- 网页节选:
┏━━
我在安装了PyQuery库尝试练习爬虫,开始我是用加载字符串的方式去爬取数据,成功运行并得到了我想要的数据,然后当我用pyquery加载文件时,却遇到了编码问题。错误提示如下:
UnicodeDecodeError: 'gbk' codec can't decode byte 0xaf in position 84: illegal multibyte sequence
import requests
from fake_useragent import UserAgent
from pyquery import PyQuery as pq
url = 'https://www.qidian.com/finish/'
headers = {'User-Agent':UserAgent().chrome}
resp = requests.get(url,headers=headers)
with open('tmp04.html','w',encoding='utf-8') as f:
f.write(resp.text)
# 初始化 pyquery 对象
# doc = pq(resp.text)
┗━━
- 数据集节选:
┏━━
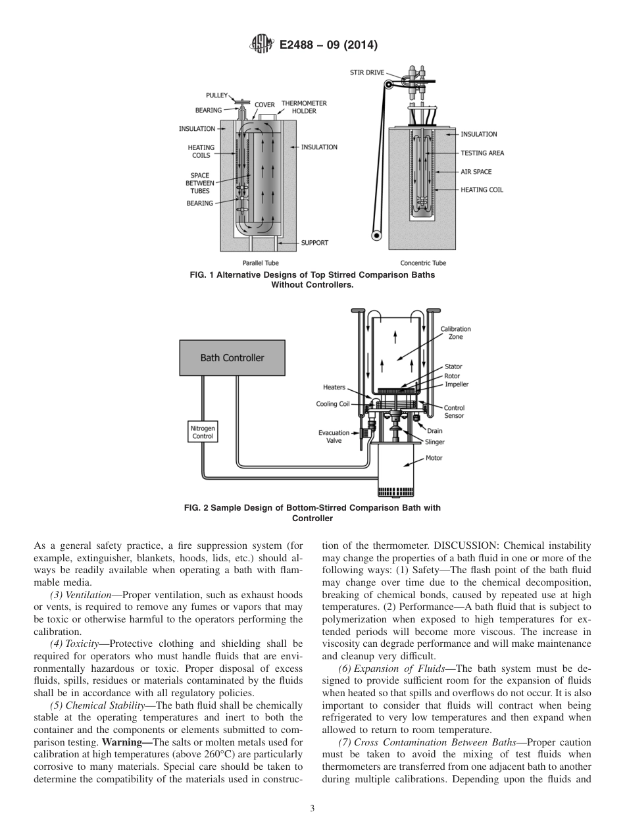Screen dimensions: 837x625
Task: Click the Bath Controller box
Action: pos(232,358)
┗━━
- 任务内容: 从讲PyQuery读取文件时出现编码错误的网页节选停下的地方接着往下写。

- 任务结果:
doc = pq(filename='tmp04.html',encoding='utf-8')
# 提取数据
all_a = doc('div.book-mid-info > h2 > a')
for a in all_a:
print(a.text)
我本来没有添加encoding,遇到错误之后我尝试添加了encoding='utf-8'/'gbk'/'gb2312',还尝试在首行添加# -- coding: UTF-8 --,都没有得到解决,连错误提示都没有改变。
求解!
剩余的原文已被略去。